“Deus devia proibir os pais de enterrarem os filhos.” Ou o contrário. “Os pais é que devem tomar conta dos filhos. Não é natural os filhos tomarem conta dos pais.” Duas mulheres, mãe e filha. A mãe que perdeu um filho por causa da droga, que viu a filha afundar-se.
A filha dela que quase perdeu o filho que não queria vê-la afundar-se. Uma história de mulheres com homens pelo meio. Ao todo, são 12. Doze viagens ao mundo da droga, que pode ser branca, castanha, em folha, ou o que encaixar no relato.
A jornalista Ana Cristina Pereira chamou-lhes brancas, às viagens, em honra das Noites brancas de Dostoievski, pelo que há de sono/insónia num dia-a-dia de droga.
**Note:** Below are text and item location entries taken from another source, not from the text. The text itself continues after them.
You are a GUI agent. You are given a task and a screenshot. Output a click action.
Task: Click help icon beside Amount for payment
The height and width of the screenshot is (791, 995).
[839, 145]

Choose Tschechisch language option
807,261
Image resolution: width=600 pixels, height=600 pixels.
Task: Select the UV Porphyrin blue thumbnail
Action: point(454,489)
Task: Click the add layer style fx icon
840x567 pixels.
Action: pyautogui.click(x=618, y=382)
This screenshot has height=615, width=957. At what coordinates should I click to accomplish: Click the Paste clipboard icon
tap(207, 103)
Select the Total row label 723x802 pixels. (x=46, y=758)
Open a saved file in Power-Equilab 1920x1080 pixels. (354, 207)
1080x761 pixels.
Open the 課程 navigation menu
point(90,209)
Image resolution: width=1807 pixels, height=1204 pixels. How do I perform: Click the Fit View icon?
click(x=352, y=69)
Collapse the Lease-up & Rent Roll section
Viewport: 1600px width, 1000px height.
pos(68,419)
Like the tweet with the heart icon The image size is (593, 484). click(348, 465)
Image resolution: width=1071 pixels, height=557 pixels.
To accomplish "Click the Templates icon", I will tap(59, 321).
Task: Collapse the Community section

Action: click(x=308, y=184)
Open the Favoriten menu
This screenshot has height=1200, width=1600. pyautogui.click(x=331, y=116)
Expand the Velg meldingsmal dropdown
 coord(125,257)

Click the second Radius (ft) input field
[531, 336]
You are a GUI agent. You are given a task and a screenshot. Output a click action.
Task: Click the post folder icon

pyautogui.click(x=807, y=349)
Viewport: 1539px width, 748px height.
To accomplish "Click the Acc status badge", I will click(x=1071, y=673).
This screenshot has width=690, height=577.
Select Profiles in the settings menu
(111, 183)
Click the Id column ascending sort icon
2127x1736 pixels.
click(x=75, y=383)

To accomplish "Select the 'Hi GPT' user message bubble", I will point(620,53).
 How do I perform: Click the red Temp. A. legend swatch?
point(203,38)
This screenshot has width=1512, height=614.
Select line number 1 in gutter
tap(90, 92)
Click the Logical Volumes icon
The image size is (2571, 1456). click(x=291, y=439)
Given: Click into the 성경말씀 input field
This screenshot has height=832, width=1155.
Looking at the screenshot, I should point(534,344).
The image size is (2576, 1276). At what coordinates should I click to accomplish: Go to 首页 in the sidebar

Torna-as claras. Dá humor e densidade a estas histórias reais, numa “viagens branca” a esta mistura de reportagem e literatura. Pictográfica.
Como num filme, corremos a Torre 1 de Aleixo, ou parte da Bela Vista. Sempre com um mote comum: as mulheres são o mote. As que gerem o negócio, como as “Panelas” e as “Cavadoras” do Aleixo. As que se lançam na internacionalização, como a vistosa Zani de Cabo Verde.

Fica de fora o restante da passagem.